(Entries provided)
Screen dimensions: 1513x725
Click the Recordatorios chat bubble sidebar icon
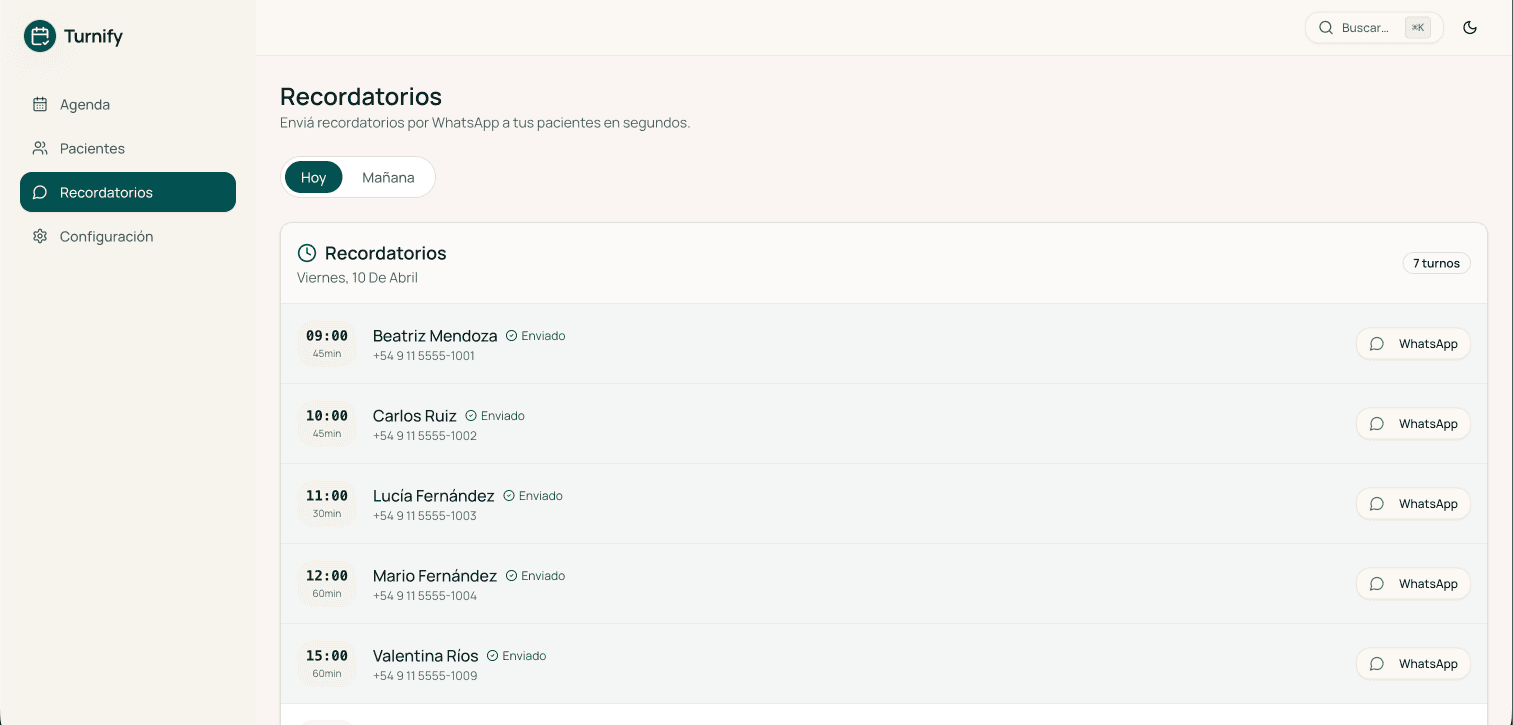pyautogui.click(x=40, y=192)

==

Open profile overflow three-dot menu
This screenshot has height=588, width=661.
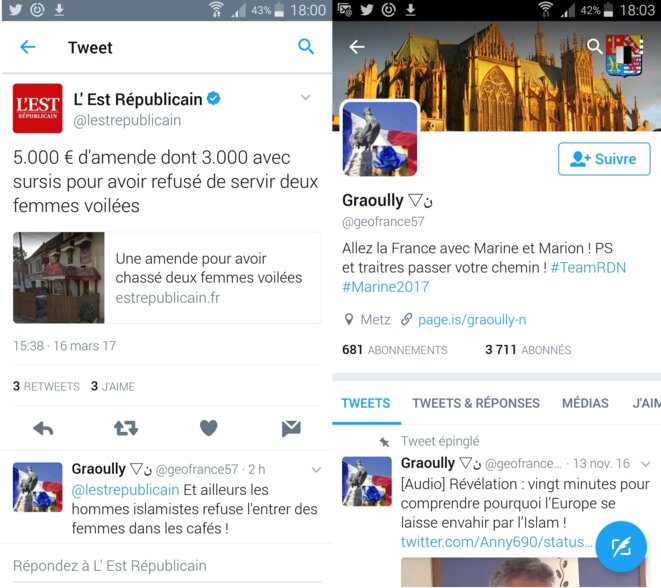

(What to work on) The exact lines of the material above starting at the one that contains "Open profile overflow three-dot menu" and ending at the one that contains "This screenshot has height=588, width=661." are what to retype; leave out everything else.

(Response area)
Open profile overflow three-dot menu
This screenshot has height=588, width=661.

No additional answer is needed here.